WORK TO COMPLETE:
Could you return all of the records exactly, minus their images?

Stored items:
────────────────────────────────────────
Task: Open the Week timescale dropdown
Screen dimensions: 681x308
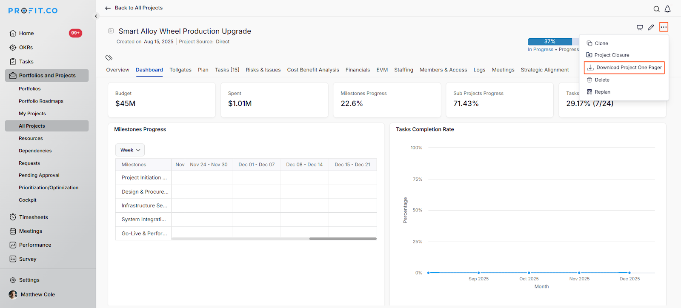Action: click(x=130, y=150)
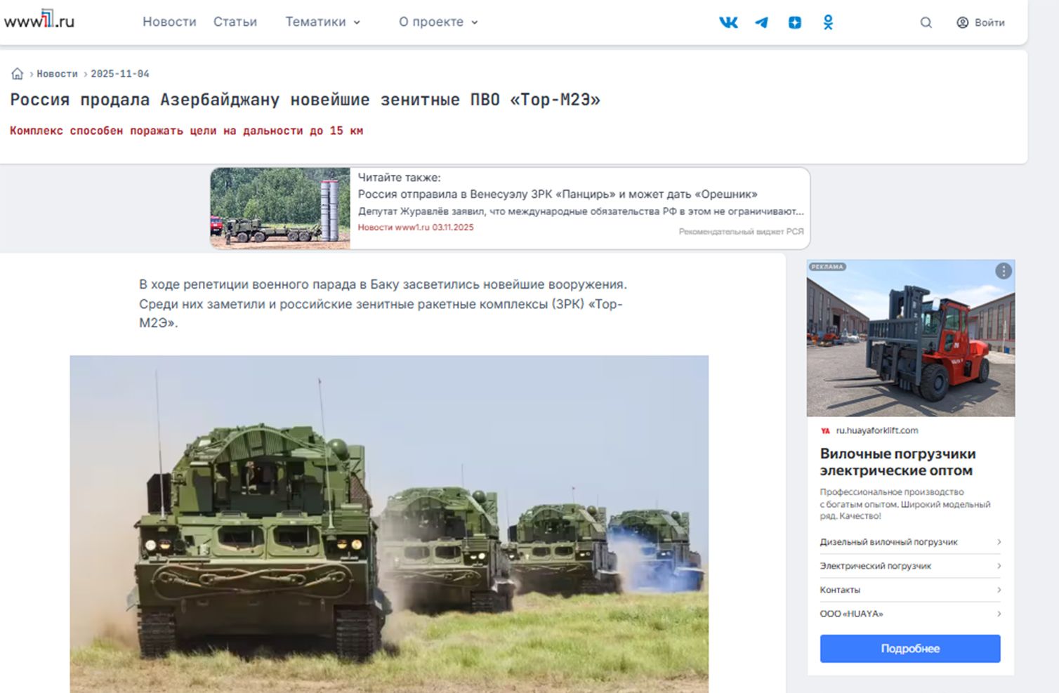The width and height of the screenshot is (1059, 693).
Task: Expand the Тематики dropdown menu
Action: tap(322, 22)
────────────────────────────────────────
TASK RESULT:
Task: Open the Week timescale dropdown
Screen dimensions: 681x308
Action: click(x=130, y=150)
The width and height of the screenshot is (1059, 693).
Task: Expand the Тематики dropdown menu
Action: tap(322, 22)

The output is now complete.